Constraint Satisfaction Problems in Artificial Intelligence

Nonenonenone
4 min readMay 13, 2020

Constraint satisfaction problems are problems in Artificial Intelligence which concern themselves with strictly the goal state. They take advantage of general state representation.

Intuition

States — represent them as a vector of feature values (a set of k variables), each variable has a domain of unique values. The state is specified by assigning values to all the variables, and a partial state is the assignment of a value to some of the variables

Goal — conditions on the vector of feature values

To solve a CSP we find a set of values for the features to satisfy the conditions.

A formal definition:

A CSP consists of

  • A set of variables V1, …Vn;
  • A(finite)domain of values Domain[Vi] ;
  • A set of constraints C1, …, Cm

Each constraint has a scope or a set of variables that can be operated on.

The goal is to satisfy the constraint by assigning the right values. A CSP is cannot be satisfied if no solution exists.

A CSP problem can be defined as a search problem where the initial state is an empty assignment to a variable, the function is assigning values to variables and the goal test is to see if the assignments are correct(no constraint violations) and complete.

Backtracking Search

Since CSPs do not require finding a path to a goal, they just require the correct configurations to the goal. We can solve these best by backtracking from the goal or reverse engineering the problem.

Method:

  1. Find partial assignments
  2. Decide on a value for one variable at a time (order agnostic)
  3. If a constraint fails just reject it

Implementation:

You can complete backtracking recursively.

If the variables are set, then terminate the recursion

Else:

  1. Pick an unassigned variable V and assign it a value

2. Test the constraints of V and all other variables that were assigned

2. If a constraint fails than return, else keep recursing.

Constraint Propagation

There might be variables that have no possible values, but backtracking does not detect this until it tries to assign them a value.

We can look ahead at the unassigned variables trying to detect the failures.

Propagation has to be applied to the search and almost if not all every nodes in the tree. Since propagation is an inference, it takes a lot long to calculate the next step.

We can propagate using two ways:

Forward Checking and Generalized Arc Consistency.

Forward Checking:

When instantiating a variable V, do the following for all constraints C that have only one not instantiated variable X remaining:

  • Check all the values of X;
  • Prune those values that violate C.

Then backtrack again.

As we backtrack, we have to restore the values that were pruned.

Properties:

CSP problems are NP-complete (nondeterministic polynomial time) in that they find a solution in polynomial time and that can be tested.

The worst case run time is exponential. Forward checking is often 100 times faster since it solves for sub problems but it can do much worse.

Decrease time complexity:

You can also decrease the time by dynamically choosing the ordering of a variables using a heuristic.

Select the variable that is involved in the largest number of constraints on other unassigned variables.
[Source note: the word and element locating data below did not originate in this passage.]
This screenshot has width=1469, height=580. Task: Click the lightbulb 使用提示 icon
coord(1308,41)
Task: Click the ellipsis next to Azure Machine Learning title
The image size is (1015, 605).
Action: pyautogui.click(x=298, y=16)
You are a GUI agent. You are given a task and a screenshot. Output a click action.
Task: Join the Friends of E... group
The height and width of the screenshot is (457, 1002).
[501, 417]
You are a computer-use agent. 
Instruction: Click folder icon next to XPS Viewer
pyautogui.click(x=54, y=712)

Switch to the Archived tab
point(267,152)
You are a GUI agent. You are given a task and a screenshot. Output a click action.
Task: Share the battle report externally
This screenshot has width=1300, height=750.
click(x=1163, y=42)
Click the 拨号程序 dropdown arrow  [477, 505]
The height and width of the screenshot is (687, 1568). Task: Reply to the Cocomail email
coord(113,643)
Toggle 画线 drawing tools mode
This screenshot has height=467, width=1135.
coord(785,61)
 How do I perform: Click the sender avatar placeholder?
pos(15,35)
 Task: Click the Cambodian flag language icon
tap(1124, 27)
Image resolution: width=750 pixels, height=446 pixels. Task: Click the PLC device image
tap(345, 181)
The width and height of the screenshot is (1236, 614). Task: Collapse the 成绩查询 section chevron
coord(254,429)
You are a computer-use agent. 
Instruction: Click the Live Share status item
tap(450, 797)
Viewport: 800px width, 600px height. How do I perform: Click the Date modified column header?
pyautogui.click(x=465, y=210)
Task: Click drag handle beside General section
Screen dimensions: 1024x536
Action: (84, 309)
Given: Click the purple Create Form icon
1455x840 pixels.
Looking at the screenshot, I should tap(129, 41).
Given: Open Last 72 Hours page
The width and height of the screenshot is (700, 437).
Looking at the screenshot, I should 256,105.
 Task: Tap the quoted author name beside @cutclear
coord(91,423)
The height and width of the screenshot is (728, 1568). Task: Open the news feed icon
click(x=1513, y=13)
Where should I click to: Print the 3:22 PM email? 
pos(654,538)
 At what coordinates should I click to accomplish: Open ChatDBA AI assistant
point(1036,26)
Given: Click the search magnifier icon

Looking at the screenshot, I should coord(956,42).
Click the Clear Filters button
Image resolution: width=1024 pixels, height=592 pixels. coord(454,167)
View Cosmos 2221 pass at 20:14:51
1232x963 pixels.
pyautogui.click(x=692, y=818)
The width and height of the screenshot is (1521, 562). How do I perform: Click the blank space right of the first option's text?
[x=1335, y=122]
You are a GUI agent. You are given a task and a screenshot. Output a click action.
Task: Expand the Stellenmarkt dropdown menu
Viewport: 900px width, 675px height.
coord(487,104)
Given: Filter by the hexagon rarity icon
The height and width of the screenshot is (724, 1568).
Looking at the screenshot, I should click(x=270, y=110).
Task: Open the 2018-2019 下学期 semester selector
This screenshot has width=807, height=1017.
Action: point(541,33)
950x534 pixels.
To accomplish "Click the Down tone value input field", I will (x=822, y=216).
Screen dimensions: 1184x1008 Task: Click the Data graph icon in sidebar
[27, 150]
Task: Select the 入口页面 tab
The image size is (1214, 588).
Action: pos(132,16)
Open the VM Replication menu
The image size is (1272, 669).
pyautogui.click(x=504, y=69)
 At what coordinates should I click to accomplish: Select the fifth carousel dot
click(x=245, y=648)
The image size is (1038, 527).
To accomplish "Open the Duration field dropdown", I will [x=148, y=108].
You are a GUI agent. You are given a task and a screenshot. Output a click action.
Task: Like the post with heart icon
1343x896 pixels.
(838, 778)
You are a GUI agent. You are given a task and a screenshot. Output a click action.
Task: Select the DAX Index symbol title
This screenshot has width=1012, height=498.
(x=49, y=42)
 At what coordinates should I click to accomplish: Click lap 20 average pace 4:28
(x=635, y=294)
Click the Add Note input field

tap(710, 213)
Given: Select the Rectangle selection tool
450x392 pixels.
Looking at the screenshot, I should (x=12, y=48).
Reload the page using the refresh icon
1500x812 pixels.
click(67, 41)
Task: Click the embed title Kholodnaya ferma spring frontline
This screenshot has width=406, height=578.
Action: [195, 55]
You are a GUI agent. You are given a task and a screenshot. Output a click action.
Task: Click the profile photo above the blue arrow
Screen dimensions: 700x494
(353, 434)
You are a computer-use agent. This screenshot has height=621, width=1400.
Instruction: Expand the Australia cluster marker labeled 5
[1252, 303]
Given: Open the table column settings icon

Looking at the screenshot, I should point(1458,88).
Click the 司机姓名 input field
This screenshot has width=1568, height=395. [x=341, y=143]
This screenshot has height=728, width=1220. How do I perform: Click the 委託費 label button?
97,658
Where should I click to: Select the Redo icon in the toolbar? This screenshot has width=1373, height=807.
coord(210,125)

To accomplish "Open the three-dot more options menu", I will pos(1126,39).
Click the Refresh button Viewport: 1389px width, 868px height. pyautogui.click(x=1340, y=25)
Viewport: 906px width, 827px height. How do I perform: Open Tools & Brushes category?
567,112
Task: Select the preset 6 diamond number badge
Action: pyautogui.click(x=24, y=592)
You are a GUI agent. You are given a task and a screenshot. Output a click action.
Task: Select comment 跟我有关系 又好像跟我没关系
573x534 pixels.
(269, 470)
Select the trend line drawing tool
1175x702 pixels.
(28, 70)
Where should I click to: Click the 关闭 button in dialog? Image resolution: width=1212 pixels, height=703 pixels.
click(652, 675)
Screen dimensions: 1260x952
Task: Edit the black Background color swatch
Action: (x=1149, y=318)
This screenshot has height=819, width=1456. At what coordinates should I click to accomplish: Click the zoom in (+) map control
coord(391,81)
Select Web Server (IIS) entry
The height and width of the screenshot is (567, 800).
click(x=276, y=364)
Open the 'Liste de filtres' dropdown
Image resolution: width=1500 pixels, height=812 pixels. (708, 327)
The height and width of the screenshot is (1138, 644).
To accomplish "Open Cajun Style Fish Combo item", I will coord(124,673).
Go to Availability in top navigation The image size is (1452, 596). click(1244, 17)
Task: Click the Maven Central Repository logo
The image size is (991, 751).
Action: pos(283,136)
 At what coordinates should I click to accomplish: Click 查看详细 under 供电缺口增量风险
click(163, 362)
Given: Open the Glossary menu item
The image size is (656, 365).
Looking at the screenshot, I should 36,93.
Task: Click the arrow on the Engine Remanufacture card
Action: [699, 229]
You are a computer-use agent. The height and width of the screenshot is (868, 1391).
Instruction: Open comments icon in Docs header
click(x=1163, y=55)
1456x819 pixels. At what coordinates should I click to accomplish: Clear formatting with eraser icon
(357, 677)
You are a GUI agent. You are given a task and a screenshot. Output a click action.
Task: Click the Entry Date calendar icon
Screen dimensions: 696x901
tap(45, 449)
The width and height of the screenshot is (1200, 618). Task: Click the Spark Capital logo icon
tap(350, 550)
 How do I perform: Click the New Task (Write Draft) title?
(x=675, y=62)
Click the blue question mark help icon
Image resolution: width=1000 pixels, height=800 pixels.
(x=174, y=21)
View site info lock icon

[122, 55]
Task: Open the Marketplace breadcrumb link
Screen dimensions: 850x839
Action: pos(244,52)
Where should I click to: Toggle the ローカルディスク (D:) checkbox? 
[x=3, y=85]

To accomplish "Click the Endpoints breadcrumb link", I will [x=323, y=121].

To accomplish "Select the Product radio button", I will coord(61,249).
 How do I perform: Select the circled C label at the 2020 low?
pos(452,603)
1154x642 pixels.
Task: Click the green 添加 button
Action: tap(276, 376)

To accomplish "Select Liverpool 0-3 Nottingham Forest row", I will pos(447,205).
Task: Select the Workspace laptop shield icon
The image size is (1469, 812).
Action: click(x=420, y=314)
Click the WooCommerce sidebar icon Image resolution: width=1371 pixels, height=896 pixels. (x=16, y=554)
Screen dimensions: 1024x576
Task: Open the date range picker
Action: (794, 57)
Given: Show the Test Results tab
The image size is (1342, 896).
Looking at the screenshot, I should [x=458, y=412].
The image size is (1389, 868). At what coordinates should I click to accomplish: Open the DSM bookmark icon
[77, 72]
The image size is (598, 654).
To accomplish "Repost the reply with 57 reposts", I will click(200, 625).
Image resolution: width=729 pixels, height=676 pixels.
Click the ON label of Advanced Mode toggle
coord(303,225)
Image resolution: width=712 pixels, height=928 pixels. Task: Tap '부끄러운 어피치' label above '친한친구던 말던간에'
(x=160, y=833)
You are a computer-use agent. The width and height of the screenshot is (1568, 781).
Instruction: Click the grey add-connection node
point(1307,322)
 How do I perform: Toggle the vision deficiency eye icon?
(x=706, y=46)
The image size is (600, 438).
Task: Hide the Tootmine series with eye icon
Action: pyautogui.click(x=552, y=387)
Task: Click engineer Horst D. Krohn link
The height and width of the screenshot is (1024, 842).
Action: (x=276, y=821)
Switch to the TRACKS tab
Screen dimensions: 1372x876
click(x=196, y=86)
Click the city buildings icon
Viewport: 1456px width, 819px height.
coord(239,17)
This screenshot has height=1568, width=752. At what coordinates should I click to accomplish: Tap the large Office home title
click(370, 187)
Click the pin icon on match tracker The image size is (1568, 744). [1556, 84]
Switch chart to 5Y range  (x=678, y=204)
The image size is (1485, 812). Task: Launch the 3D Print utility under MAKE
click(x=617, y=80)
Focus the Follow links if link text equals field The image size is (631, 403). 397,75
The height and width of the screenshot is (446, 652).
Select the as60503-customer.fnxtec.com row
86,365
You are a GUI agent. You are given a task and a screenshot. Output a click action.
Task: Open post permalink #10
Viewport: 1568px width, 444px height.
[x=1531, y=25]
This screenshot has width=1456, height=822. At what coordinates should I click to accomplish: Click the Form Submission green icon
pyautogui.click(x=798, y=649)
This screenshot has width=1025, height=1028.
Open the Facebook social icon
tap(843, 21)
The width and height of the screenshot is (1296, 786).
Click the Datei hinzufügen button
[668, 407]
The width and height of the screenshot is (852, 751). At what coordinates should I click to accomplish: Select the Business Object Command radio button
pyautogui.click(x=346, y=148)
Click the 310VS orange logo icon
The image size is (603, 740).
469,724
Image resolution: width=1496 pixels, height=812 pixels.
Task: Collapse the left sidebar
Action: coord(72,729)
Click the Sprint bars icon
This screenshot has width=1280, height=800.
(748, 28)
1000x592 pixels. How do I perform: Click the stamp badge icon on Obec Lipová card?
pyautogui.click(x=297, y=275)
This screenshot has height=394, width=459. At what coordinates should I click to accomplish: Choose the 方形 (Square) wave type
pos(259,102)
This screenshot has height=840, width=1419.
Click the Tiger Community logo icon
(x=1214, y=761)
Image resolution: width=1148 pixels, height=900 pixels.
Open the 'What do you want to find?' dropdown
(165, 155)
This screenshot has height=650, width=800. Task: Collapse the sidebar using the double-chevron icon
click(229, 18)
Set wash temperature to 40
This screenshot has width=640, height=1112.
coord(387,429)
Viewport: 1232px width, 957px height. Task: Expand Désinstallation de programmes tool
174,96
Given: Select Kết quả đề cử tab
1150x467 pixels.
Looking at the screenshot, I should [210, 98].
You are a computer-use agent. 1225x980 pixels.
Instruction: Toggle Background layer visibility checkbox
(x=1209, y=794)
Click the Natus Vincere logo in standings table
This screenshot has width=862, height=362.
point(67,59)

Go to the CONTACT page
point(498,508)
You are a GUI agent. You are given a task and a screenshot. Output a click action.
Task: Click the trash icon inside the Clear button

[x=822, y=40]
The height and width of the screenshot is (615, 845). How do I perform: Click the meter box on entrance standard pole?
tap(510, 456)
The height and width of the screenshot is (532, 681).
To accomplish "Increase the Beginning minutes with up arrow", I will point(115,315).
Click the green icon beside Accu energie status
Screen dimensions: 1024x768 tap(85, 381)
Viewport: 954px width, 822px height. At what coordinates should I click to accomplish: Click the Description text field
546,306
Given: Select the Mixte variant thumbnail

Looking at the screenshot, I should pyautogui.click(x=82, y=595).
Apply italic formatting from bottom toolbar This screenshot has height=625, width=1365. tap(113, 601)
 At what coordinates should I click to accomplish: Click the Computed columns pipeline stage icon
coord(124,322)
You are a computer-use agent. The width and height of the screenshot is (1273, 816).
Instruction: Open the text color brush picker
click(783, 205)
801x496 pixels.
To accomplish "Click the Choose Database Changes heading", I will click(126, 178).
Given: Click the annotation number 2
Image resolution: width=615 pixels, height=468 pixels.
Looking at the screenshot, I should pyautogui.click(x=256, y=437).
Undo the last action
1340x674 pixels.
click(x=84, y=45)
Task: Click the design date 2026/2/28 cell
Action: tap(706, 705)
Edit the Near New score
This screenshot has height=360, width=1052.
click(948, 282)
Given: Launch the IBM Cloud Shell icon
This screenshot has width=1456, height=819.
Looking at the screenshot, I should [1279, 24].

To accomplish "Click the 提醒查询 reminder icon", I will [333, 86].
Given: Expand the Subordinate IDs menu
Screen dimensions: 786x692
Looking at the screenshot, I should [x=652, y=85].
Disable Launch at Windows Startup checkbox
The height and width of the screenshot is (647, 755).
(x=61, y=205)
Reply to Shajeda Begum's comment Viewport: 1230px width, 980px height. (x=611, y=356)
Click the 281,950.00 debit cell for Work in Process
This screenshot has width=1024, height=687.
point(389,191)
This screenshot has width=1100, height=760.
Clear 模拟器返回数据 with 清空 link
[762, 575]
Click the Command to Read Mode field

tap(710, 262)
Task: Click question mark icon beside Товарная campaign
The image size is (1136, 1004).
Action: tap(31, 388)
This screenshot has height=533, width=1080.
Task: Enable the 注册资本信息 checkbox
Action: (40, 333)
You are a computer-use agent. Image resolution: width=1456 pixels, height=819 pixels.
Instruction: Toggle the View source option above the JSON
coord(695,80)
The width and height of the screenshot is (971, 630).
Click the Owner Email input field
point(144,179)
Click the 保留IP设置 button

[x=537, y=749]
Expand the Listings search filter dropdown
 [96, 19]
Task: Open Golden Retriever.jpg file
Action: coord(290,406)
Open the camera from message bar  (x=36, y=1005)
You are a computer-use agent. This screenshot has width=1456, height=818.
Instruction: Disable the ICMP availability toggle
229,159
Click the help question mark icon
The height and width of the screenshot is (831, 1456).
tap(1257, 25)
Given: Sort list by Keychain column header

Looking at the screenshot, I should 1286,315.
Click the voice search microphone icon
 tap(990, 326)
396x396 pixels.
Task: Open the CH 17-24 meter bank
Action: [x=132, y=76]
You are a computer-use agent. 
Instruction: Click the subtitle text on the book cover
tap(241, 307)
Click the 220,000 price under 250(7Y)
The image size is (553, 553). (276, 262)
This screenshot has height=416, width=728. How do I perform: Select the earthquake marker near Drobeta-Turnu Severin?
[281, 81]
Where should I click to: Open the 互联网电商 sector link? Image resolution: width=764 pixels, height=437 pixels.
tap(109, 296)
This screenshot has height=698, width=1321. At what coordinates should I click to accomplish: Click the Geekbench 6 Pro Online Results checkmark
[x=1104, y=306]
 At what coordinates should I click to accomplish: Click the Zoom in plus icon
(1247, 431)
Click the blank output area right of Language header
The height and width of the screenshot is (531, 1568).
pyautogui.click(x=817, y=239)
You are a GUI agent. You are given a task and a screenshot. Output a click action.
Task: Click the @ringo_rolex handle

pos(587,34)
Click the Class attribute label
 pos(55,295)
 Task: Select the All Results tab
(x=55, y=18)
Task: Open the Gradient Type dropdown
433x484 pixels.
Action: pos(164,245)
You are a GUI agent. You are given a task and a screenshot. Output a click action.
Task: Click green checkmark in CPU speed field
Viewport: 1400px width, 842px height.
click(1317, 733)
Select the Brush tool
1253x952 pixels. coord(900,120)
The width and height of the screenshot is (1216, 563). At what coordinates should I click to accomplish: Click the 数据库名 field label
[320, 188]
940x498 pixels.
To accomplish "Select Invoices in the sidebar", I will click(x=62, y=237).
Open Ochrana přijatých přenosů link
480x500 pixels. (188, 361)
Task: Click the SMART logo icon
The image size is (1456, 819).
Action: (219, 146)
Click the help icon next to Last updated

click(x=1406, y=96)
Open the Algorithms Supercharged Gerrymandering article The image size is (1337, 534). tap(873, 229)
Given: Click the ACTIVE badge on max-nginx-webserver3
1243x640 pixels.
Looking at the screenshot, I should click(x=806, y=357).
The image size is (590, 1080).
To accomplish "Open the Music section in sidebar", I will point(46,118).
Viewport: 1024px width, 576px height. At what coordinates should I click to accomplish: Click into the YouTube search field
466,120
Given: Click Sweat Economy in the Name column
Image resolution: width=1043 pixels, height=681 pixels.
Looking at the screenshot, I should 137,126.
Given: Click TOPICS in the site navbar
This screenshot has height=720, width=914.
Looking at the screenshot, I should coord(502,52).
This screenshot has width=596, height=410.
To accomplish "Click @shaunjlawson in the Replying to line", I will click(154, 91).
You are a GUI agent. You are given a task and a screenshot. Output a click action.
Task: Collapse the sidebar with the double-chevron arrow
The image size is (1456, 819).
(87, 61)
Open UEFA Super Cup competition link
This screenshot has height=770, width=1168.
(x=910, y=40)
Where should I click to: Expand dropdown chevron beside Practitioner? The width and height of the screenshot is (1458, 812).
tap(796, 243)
If a variable has only one value left, we propagate its consequences immediately.

Generalized Arc Consistency

The goal is to remove a value d on a variable V that is not consistent with assignments to other variables. d is said to be Arc Inconsistent. We can remove d from the domain of the variable as the value does not produce a solution.

For example.

Given C(X,Y) where we want X > Y

Dom[X] = (2, 7, 13) Dom[Y] =(4, 11, 19)

We remove 2 from domain of X and 19 from domain of Y

So that X > Y.

All constraints must be GAC at every node of the search space. We do this by removing these inconsistent variables. Every time we assign a value to a variable, we check all the constraints and remove the inconsistent variables. We have to do this until everything is consistent.

Properties

When all constraints are consistent:

Each domain has a single value, at least a domain is empty, some may have more than one value that needs to be solved that have to be reduced.

The complexity is O(cd³)

With higher order constraints:

The complexity is O(d^k * T(c)) where T is the number of forbidden values.

Conclusions

Plain backtracking offers the advantage of checking a constraint when it has zero unassigned variables

Forward Checking checks a constraint only when it has one unassigned variables

GAC checks all constraints, leading to removing more incorrect values. (During the initial state, the preprocessing, directly, and during search)

GAC does not find a solution unless we do search while we enforce GAC.

Thus constraint satisfaction problems can be improved using GAC, checking and backtracking.